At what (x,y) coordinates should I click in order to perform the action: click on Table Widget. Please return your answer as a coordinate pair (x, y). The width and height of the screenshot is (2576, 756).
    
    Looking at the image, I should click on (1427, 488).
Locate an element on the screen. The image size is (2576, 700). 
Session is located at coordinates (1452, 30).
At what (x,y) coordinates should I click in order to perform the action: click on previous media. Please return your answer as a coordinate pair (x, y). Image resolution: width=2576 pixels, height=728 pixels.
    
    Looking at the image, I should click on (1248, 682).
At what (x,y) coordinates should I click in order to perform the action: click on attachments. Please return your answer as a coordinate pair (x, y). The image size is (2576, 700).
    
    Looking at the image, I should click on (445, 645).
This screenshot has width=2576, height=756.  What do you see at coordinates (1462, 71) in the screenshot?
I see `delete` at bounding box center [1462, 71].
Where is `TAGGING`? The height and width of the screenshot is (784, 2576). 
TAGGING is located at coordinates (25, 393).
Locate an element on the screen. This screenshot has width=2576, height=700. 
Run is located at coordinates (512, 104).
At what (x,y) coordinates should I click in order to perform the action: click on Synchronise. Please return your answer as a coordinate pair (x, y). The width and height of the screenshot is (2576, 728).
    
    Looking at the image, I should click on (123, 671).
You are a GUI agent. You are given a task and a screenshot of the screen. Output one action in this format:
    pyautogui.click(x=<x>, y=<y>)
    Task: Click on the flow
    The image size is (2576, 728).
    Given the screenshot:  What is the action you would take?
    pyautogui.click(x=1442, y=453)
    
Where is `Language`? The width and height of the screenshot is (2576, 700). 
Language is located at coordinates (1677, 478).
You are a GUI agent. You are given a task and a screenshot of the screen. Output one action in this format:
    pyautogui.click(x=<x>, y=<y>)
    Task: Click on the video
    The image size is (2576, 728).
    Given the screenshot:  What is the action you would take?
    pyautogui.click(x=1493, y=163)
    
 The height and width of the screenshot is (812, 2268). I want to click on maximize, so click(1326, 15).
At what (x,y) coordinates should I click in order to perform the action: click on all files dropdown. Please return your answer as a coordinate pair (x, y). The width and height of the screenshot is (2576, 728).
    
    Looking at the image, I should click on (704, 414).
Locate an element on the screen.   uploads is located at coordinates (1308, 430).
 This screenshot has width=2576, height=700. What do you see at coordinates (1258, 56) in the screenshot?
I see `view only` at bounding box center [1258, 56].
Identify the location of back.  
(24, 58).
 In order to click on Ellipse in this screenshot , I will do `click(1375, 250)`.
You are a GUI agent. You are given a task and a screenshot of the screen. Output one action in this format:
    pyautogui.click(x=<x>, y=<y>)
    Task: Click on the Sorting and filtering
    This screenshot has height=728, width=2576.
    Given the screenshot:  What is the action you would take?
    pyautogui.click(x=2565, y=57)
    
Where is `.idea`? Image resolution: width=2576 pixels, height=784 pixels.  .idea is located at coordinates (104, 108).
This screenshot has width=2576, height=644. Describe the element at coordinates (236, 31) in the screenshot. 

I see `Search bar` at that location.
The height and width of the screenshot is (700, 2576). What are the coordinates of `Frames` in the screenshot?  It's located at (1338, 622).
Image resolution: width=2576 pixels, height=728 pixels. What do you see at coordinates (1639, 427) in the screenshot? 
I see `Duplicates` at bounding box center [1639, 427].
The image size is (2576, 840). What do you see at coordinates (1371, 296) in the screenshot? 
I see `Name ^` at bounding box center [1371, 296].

> **Exercise directions**
Copy out, character for character, the lines above from the line with "Locate an element on the screen. This" to the line with "Language is located", including both of those lines.

> **Task solution**
Locate an element on the screen. This screenshot has width=2576, height=700. 
Run is located at coordinates (512, 104).
At what (x,y) coordinates should I click in order to perform the action: click on Synchronise. Please return your answer as a coordinate pair (x, y). The width and height of the screenshot is (2576, 728).
    
    Looking at the image, I should click on (123, 671).
You are a GUI agent. You are given a task and a screenshot of the screen. Output one action in this format:
    pyautogui.click(x=<x>, y=<y>)
    Task: Click on the flow
    The image size is (2576, 728).
    Given the screenshot:  What is the action you would take?
    pyautogui.click(x=1442, y=453)
    
Where is `Language`? The width and height of the screenshot is (2576, 700). 
Language is located at coordinates (1677, 478).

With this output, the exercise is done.